InfOccitanie : Quels sont les objectifs du SERM de Montpellier ?
Jean-Luc Gibelin : Il s’agit de partir de la dimension régionale, il ne suffit pas d’améliorer le réseau métropolitain mais d’articuler les deux. La région ne se résume pas à deux pôles métropolitains, elle compte 4500 communes. Il y a plus de communes en dehors qu’à l’intérieur de la métropole, des personnes qui s’y rendent pour travailler, consommer ou pour des loisirs. Le but du SERM est de perdre moins de temps dans les transports, de diminuer les émissions de gaz à effet de serre, de favoriser l’intermodalité…
InfOccitanie : Où en est le calendrier quant à la labélisation du SERM de Montpellier et au versement des premiers subsides de l’Etat ?

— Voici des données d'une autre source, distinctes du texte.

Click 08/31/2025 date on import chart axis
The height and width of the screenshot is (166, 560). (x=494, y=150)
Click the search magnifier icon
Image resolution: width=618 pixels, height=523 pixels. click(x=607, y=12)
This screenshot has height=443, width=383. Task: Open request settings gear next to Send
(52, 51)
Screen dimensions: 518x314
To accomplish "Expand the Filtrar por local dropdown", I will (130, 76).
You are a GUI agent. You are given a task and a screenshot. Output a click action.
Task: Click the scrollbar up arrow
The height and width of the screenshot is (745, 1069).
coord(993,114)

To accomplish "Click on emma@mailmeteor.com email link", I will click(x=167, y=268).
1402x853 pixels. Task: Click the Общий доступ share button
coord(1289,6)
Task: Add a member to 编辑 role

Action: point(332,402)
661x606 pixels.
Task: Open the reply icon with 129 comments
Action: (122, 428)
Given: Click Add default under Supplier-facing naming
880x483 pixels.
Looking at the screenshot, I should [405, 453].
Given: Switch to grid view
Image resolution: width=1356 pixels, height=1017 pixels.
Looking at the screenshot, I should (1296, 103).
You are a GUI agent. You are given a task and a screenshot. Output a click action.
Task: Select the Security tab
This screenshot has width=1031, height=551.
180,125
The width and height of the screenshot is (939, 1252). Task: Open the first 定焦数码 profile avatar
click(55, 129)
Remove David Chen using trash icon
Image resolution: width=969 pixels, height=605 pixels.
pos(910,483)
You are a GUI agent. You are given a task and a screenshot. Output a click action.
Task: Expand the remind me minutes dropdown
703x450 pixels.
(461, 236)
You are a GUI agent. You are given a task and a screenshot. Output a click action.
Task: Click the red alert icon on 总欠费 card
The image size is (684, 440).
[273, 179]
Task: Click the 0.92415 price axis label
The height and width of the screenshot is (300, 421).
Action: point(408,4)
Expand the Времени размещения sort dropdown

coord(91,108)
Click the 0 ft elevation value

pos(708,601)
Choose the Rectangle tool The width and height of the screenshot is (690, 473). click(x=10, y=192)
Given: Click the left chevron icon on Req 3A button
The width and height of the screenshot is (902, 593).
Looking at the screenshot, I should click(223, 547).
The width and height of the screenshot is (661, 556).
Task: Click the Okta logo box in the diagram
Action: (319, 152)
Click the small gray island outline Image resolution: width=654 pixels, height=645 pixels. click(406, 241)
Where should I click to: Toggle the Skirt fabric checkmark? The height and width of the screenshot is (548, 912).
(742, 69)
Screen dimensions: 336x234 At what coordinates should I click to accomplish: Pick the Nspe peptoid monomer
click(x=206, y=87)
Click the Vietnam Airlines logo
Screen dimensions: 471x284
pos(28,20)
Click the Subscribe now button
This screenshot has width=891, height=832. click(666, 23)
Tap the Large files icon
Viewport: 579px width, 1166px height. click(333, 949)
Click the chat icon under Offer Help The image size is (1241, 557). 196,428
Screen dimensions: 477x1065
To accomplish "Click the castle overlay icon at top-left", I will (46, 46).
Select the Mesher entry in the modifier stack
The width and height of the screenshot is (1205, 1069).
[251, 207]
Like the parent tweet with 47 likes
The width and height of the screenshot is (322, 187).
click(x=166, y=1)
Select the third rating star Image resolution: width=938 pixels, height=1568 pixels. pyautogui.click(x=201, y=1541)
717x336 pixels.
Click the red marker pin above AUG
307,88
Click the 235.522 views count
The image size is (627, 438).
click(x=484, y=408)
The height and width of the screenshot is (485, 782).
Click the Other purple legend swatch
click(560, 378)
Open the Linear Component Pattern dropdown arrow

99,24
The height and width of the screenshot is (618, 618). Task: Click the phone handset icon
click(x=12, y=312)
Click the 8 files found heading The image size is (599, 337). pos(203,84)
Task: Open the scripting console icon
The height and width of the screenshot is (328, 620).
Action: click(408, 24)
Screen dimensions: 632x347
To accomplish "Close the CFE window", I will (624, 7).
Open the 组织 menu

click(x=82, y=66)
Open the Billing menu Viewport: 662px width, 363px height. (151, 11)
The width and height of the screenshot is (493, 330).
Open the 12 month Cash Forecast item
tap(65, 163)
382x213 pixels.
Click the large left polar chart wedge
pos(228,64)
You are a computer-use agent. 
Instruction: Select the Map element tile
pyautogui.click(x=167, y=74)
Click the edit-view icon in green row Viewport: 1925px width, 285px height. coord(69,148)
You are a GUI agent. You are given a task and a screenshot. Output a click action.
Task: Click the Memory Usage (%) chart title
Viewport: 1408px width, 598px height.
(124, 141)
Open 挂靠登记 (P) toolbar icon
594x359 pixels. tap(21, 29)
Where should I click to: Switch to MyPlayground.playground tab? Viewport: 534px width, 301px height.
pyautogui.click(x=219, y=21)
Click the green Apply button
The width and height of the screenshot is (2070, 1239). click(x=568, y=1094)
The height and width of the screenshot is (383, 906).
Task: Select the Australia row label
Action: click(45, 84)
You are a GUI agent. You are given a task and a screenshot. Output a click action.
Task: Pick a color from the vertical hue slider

Jean-Luc Gibelin : Concernant le calendrier, nous ne savons rien. Le seul support qui existe, c’est la loi qui prévoyait un comité financeurs avant fin juin 2024, nous avons passé cette date. Rien de ce qui était prévu par la loi ne s’est fait. Une loi de fin décembre 2023 stipulait que tout devait être réglé fin 2025, pas grand chose n’a été fait. La label ne sert à rien s’il n’y a pas de financement derrière.
InfOccitanie : Avec le déficit public, l’Etat a-t-il beaucoup d’argent à mettre sur la table pour financer les mobilités ?
Jean-Luc Gibelin : Tous les ans, Bercy récupère entre 60 et 80 milliards sur les mobilités. Avec évidemment la TIPCE (Taxe intérieure de consommation sur les produits énergétiques, ndrl.), mais pas que. De l’argent prélevé sur les mobilités, il y en a. Donc les mobilités sont plutôt un lieu de recettes pour l’Etat. Malgré ces recettes, les Région se retrouvent à financer en grande partie les mobilités.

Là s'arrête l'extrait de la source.